Oberammergau, a Bavarian village, holds a controversial religious spectacular

Oberammergau, Germany - Jesus was called aside the other day and told how to ride his donkey into Jerusalem.

“You’ve got to put a bit more ‘Yes we can!’ into it,” the director Christian Stueckl told the star of this year’s Oberammergau passion play.

To thank God for sparing them from the worst of the Black Death in the 17th century, the residents of Oberammergau, a village high in the Bavarian Alps, stage a re-enactment of the Crucifixion every ten years.

This is the first time, however, that Barack Obama has been held up as a model of how to play Christ.

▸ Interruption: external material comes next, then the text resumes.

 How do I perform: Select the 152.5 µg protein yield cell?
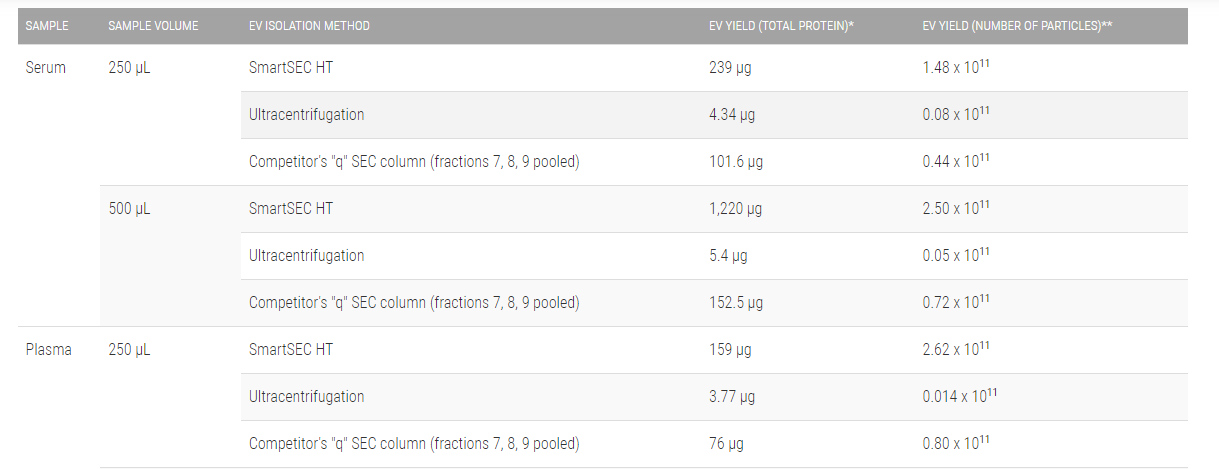click(x=735, y=303)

“This time round the Jesus role is bigger, and he will have to convey joy, suffering and anger,” Jesus told The Times, “but he will also be more political, a political preacher calling for change.” Jesus is being played by 29-year-old Frederik Mayet, a press spokesman at a Munich theatre, and by Andreas Richter, 32, a child psychologist.

The lead roles are doubled up because it is impossible to hold down a full-time job and be on stage for nine hours, five times a week for months on end. More than 2,000 ordinary people are involved — half the village — and about 5,000 people a night will come for 100 nights to watch the play and listen to its music.

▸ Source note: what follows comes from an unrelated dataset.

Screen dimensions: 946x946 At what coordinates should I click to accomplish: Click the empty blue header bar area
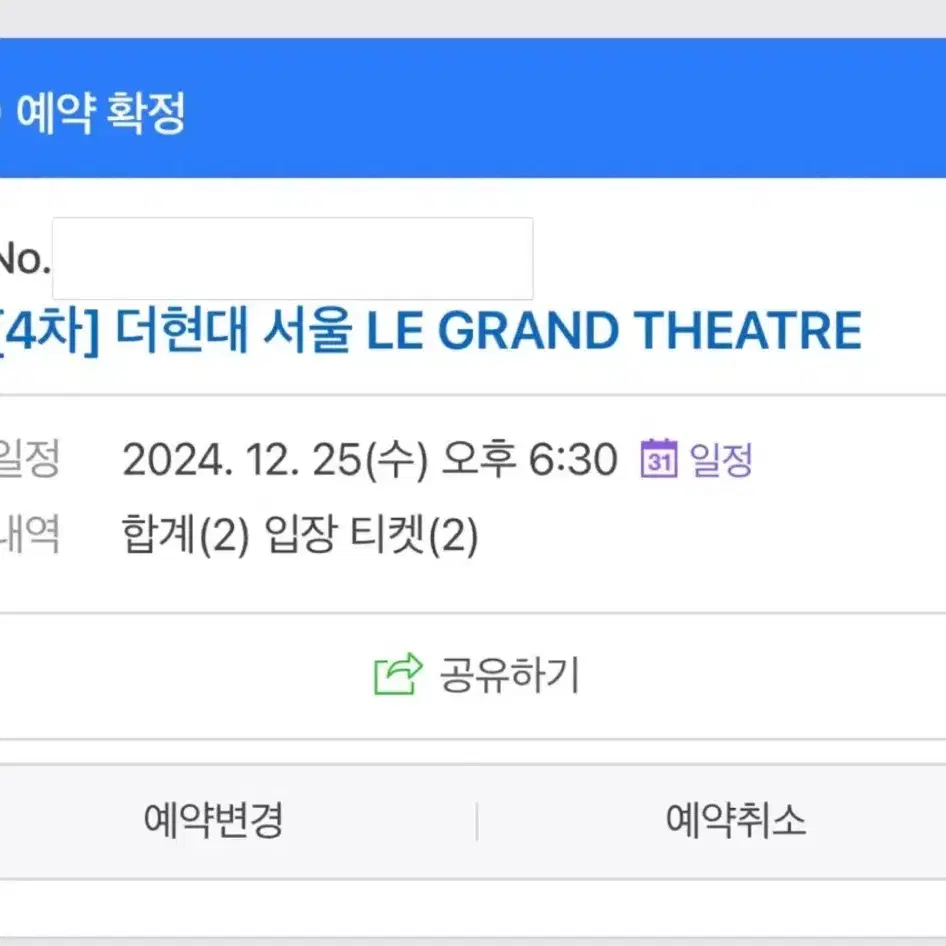pos(565,109)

But the Oberammergau spectacle has always been political. It is the biggest, oldest and most controversial performance of its kind.

Above all, the Jewish community carefully monitors the texts, costumes and stage direction because for four centuries the play has, often with astonishing bluntness, made the case that the Jews killed Christ. Hitler came in 1930 and loved it; the play then seemed to gush with the very heartblood of popular anti-Semitism.

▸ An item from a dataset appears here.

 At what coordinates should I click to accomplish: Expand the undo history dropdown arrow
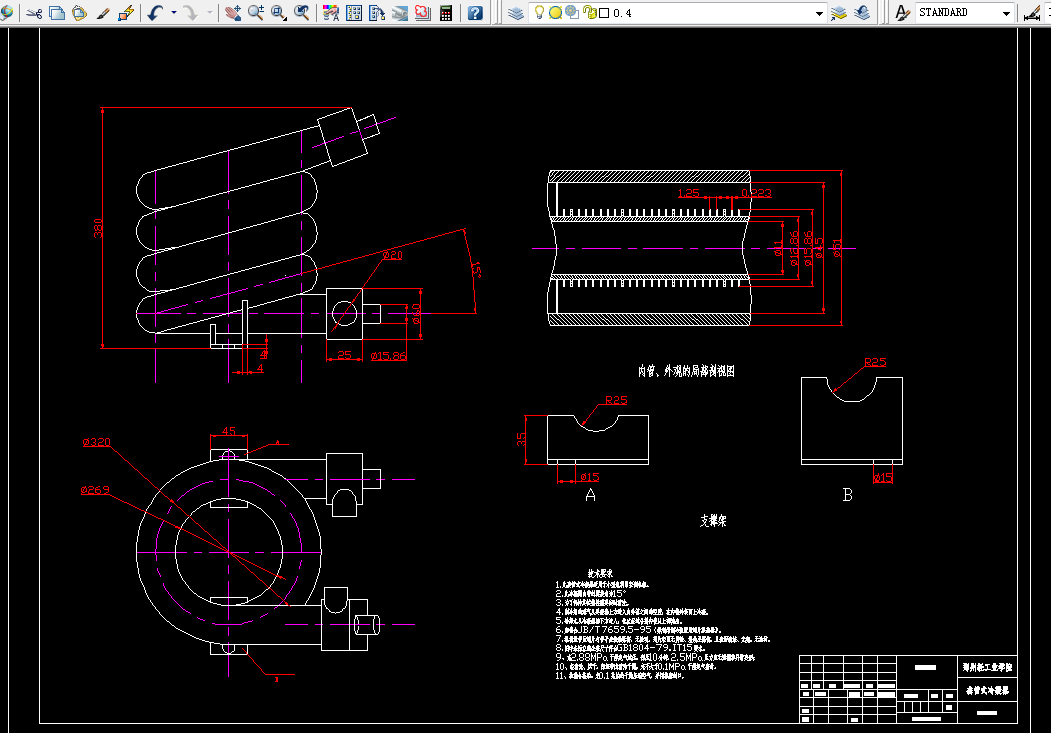click(174, 13)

Now, with the 2010 performances looming, the organisers have been holding talks with Jewish representatives to defuse any potential row. On one side of the table sits the play’s in-house theologian, Professor Ludwig Moedl, and on the other rabbis James Rudin, Noam Marans and Eric Greenberg of the American Jewish Committee and of the Anti-Defamation League.

It seems that the only controversy in this year’s play may be whether Jesus should be crucified at night. Until now, performances began in the morning, broke for a three-hour lunch break and ended in early evening. The village traders prefer it that way, since it gives the pilgrims time to shop.

But Mr Stueckl insisted that darkness was more appropriate to the moment of crucifixion, even if that meant issuing spectators with blankets against the Alpine cold that can bite even during the summer.

Mr Stueckl, a woodcarver by training, also directed the 1990 and 2000 versions of the passion play. He ranks as a reformer — someone who is willing to modernise the performance (Muslim residents of the village were allowed to take part for the first time in 2000, as Roman guards) and address in detail Jewish complaints.

The upshot could be uncomfortable for Christian spectators.

“We have to present the historical Jesus, even if we know only a few things for sure about him,” says Mr Stueckl. “As a Jew, who can only be understood with reference to his Jewish faith.”

“That’s how we want to do it this year — to depict Jesus who fights with unbelievable determination to stay true to his God, who is also the God of Abraham, the God of Isaac — in other words, the God of the Jews.” Pontius Pilate will be shown not as a good or even rational man, apparently unwilling to put Christ to death and leaving it up to the crowd to decide, but as a tyrannical governor who had already put thousands to death.

“I’m not interested in whitewashing Pontius Pilate, and I don’t want to make the crucifixion look as bloody as possible; I don’t even want to claim a Christian monopoly on Jesus,” says Mr Stueckl.

Nonetheless, Mr Mayet’s changing room is the only one to have a sink in the corner, as he will need it to wash off the theatrical gore every night.

He has been trying out the cross for size. “I think it is going to be physically very demanding,” he says, “under my loincloth I will have a climber’s belt that straps me to the cross. Underneath the feet there are small platforms to take some of the pressure away. But the cross leans forward, which is a very unpleasant feeling — you get an idea of what a terrible way it is to die. I was the Apostle John in 2000 and was hoping for Judas or Simon Peter this time round. When I was offered Jesus I was completely flabbergasted,” says Mr Mayet, “It is what everyone wants to do from his childhood.

“Since I became Jesus, children have been staring at me in the street— I have become a figure of respect for the villagers.”